January 31, 2011

Tribunals Should Not Substitute Own View for that of Employer in Unfair Dismissal Claims

In Kier Islington Ltd v Pelzman (UKEAT/0266/10), the Employment Appeal Tribunal (EAT) reiterated that a Tribunal should not substitute its own view for that of the employer when considering whether an employee has been unfairly dismissed.  Although this is a re-statement of existing case law, it is a useful reminder that Tribunals are (or should be) reluctant to interfere with an employer's assessment of what is right for its business and what the appropriate sanction is in cases of misconduct. 

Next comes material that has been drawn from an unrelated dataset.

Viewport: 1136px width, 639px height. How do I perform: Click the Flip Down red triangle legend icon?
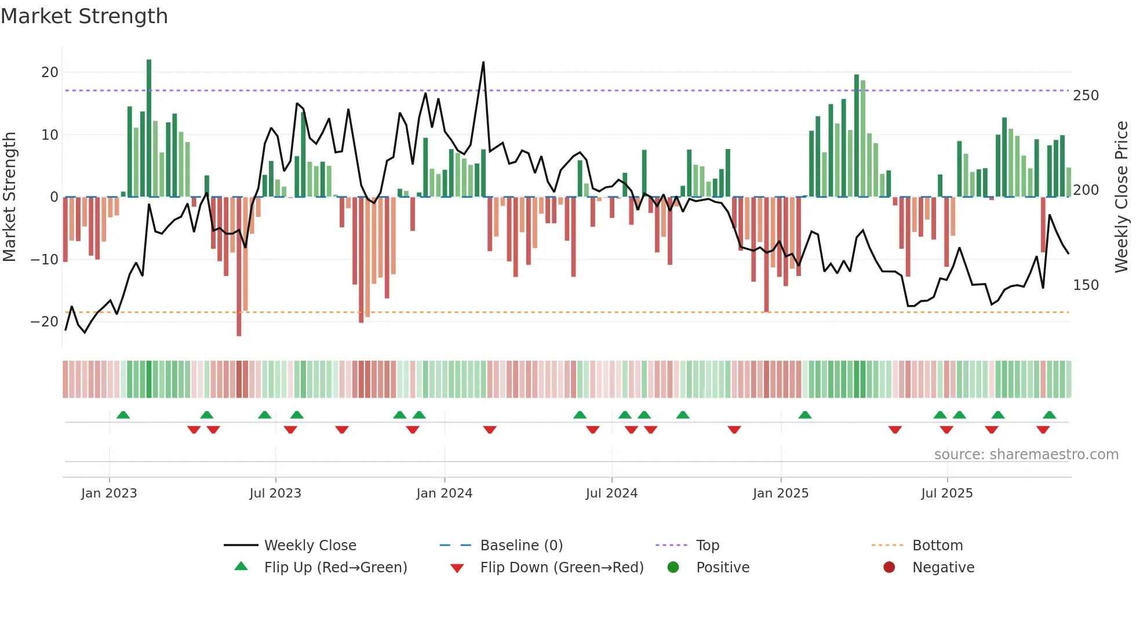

Mr Pelzman was a driver and loader of building site rubble.  Instead of taking items downstairs, he threw them from the balcony of a second floor flat, causing injury to a resident.  Mr Pelzman knew that he was not allowed to engage in this practice.  Following an investigation, he was found guilty of gross misconduct and dismissed.  The Employment Tribunal did not criticise the fairness of the disciplinary procedure, but found that dismissal fell outside the range of reasonable responses due to the disparity of treatment compared with a similar incident a few years ago, which had been  dealt with by a final warning. The EAT upheld Kier Islington's appeal, finding that the Tribunal had impermissibly substituted its own view of the comparative seriousness between this incident and the previous incident.  It therefore declared that the dismissal was fair.